Los debates organizados por el JNE de los tres últimos días sirvieron para ver de cerca a los distintos aspirantes presidenciales y colocar sus virtudes y defectos bajo una lupa de aumento. A tan poco de la cita con las urnas, todo tiende a magnificarse en la forma en que se llevan adelante las campañas y lo que podía haber parecido hasta ahora un detalle marginal se revela de pronto como un factor determinante.
Fue muy elocuente, en ese sentido, la actitud de uno de los asistentes al debate del martes que, apenas tuvo el uso de la palabra, anunció que se retiraba del evento en son de protesta. Una supuesta manipulación del pueblo ejercida desde hace 30 años por las encuestas y los medios para promover a “sus candidatos” fue, según dijo, la razón de su decisión. “En estas elecciones, mi candidatura y las de otros contendores han sido ninguneadas”, sentenció antes de abandonar la sala.
Resulta paradójico, desde luego, que dijera tal cosa precisamente en un contexto en el que estaba a punto de enfrentarse con varios de sus contrincantes en explícita igualdad de condiciones –debía responder sobre los mismos temas que ellos y disponiendo de igual tiempo– y con una cobertura mediática importantísima. Pero en realidad no sorprende, pues se trata solo de la recitación de un viejo tópico. O dos.
Las encuestas y los medios son, en efecto, los eternos culpables de la mala fortuna de los aspirantes a Palacio que no dan fuego en la competencia o resienten los reflectores que muestran al público lo que ellos querían mantener disimulado. Si los sondeos no les sonríen, es porque están trucados y responden a intereses oscuros que tratan de inducir a la población a votar en contra de sus intereses. Y si la prensa expone los episodios turbios de sus trayectorias o pone en evidencia sus contradicciones, es porque es “mermelera” y tiene vínculos con la corrupción.
Se trata, por supuesto, de argumentos deleznables porque ni las encuestadoras están interesadas en arruinar su prestigio profesional presentando cifras que la estadística no sostiene (y los resultados electorales luego desmentirán), ni los medios están en capacidad de forzar el voto por tal o cual postulante que la gente rechaza.

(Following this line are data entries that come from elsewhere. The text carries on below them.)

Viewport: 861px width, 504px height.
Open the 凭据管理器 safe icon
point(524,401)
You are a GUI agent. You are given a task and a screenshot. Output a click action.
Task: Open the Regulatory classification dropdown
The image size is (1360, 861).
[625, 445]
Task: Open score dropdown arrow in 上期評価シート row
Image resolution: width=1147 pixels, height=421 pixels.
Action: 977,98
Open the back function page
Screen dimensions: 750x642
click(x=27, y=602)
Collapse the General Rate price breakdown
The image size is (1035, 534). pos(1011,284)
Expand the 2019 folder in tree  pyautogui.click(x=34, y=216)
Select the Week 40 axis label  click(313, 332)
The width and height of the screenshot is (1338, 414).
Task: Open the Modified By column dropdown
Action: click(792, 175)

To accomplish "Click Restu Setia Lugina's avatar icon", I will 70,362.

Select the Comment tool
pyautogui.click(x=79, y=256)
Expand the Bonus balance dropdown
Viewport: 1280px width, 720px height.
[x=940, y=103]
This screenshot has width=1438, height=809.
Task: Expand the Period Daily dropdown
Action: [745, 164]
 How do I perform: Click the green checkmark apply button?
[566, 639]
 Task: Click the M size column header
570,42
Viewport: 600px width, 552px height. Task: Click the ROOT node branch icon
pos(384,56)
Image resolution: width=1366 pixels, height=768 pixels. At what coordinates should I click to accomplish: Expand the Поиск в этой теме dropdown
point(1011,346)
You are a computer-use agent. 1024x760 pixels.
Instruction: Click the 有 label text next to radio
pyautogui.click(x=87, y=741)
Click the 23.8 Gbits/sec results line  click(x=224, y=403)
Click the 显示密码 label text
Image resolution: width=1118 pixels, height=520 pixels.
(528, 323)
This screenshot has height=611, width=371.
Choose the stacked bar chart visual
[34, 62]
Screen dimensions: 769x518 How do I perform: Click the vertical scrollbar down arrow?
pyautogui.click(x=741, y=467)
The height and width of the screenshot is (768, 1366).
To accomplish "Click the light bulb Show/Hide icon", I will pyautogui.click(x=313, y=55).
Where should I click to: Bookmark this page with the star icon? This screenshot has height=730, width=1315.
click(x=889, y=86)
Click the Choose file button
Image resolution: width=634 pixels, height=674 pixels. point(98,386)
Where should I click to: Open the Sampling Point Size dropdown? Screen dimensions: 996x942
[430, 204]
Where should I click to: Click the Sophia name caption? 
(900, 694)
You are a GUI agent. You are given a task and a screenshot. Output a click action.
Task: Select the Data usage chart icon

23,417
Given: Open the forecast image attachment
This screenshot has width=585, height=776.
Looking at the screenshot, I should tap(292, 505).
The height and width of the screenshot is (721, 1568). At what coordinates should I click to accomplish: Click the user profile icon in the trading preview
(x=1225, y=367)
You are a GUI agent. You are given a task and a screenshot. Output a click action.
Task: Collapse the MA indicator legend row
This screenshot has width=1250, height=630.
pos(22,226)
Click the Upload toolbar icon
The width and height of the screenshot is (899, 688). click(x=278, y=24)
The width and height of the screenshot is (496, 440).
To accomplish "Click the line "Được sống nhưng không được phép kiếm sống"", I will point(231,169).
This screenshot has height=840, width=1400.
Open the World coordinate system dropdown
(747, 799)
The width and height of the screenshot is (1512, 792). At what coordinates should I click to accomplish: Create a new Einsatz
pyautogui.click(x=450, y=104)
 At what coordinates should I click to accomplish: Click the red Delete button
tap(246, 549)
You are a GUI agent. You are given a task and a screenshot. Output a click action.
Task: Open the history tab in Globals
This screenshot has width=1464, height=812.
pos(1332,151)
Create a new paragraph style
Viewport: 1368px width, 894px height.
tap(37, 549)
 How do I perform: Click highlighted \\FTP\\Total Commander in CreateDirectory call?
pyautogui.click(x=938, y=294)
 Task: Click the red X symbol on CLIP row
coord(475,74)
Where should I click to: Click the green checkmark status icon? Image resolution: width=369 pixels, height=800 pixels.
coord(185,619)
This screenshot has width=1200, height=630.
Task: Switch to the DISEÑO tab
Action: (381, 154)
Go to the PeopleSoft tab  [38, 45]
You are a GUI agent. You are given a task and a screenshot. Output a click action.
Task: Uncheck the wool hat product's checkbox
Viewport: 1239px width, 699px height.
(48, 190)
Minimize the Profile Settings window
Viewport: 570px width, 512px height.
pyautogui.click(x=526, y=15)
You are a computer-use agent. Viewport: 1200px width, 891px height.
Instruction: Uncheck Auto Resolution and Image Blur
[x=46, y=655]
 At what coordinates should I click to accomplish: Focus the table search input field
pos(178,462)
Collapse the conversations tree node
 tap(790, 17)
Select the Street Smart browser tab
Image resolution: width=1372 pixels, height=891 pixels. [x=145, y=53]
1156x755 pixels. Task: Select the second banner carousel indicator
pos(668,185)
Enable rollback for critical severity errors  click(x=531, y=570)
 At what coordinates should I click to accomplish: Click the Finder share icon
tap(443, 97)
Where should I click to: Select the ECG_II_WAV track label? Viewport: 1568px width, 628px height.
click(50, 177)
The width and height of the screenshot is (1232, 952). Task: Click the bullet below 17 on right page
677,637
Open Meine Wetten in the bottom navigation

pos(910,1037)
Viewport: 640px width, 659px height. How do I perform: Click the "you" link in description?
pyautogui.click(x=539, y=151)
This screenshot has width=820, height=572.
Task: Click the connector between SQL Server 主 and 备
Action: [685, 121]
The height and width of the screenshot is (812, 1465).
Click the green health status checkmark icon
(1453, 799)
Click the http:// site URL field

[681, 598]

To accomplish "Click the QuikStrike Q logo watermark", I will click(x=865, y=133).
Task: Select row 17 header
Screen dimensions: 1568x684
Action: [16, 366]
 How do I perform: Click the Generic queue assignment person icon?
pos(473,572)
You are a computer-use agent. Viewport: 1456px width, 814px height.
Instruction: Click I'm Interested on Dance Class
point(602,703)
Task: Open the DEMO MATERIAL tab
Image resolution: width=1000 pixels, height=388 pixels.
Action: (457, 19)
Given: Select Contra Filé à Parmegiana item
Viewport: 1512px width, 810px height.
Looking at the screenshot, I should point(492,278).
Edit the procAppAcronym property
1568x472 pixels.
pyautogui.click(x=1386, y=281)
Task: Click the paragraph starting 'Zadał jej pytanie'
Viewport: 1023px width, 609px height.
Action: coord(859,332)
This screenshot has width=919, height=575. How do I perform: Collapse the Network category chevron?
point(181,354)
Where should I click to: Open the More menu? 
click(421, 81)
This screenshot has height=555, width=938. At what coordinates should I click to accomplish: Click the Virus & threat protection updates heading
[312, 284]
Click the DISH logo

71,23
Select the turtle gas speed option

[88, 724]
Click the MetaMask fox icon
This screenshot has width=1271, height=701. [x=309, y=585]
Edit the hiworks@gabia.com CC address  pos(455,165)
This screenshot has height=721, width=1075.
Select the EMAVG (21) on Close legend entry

Pero la teoría de la conjura de los otros como explicación de los propios defectos es siempre útil para rehuir el debate o las preguntas incómodas.
¿Quiénes son esos “otros”? Pues “los poderosos”, “los grupos económicos”, los “asalariados” de algún personaje internacional con una agenda secreta… Usted escoja. Lo importante es que permanentemente estén conspirando para alejar a los peruanos de lo que realmente les conviene.
Es más digerible, por otro lado, explicarse el ninguneo de la opción política que uno encarna a partir de una hipotética ojeriza de los medios o las encuestadoras que asumiendo las limitaciones del mensaje que se ha tratado de transmitir a los ciudadanos para persuadirlos de ofrecer su respaldo en las ánforas.
El problema, no obstante, es que luego la fecha de las elecciones se acerca y sostener la fantasía se hace difícil. Los que decían no creer en los sondeos profesionales y preferir la promesa de popularidad que recogían en la “encuesta de la calle” ven con angustia la llegada de la prueba ácida del sufragio, y los que trataban de quitarles el cuerpo a los cuestionamientos sobre sus planteamientos o su biografía comprenden que, más temprano que tarde, tendrán que responderlos. Y entonces recurren a gestos destemplados como el que motiva este comentario.
¿Premian ese tipo de actitudes extremas o desesperadas a quienes las adoptan? Pues la historia sugiere que no (la suerte de una aspirante presidencial que no tuvo éxito en el 2016 y se pasó los siguientes años responsabilizando a la prensa de su derrota es aleccionadora al respecto). Y es mejor que así sea, pues si se comportan ante la adversidad de esa manera cuando son candidatos, ¿qué cabría esperar de ellos si llegasen a ser gobernantes?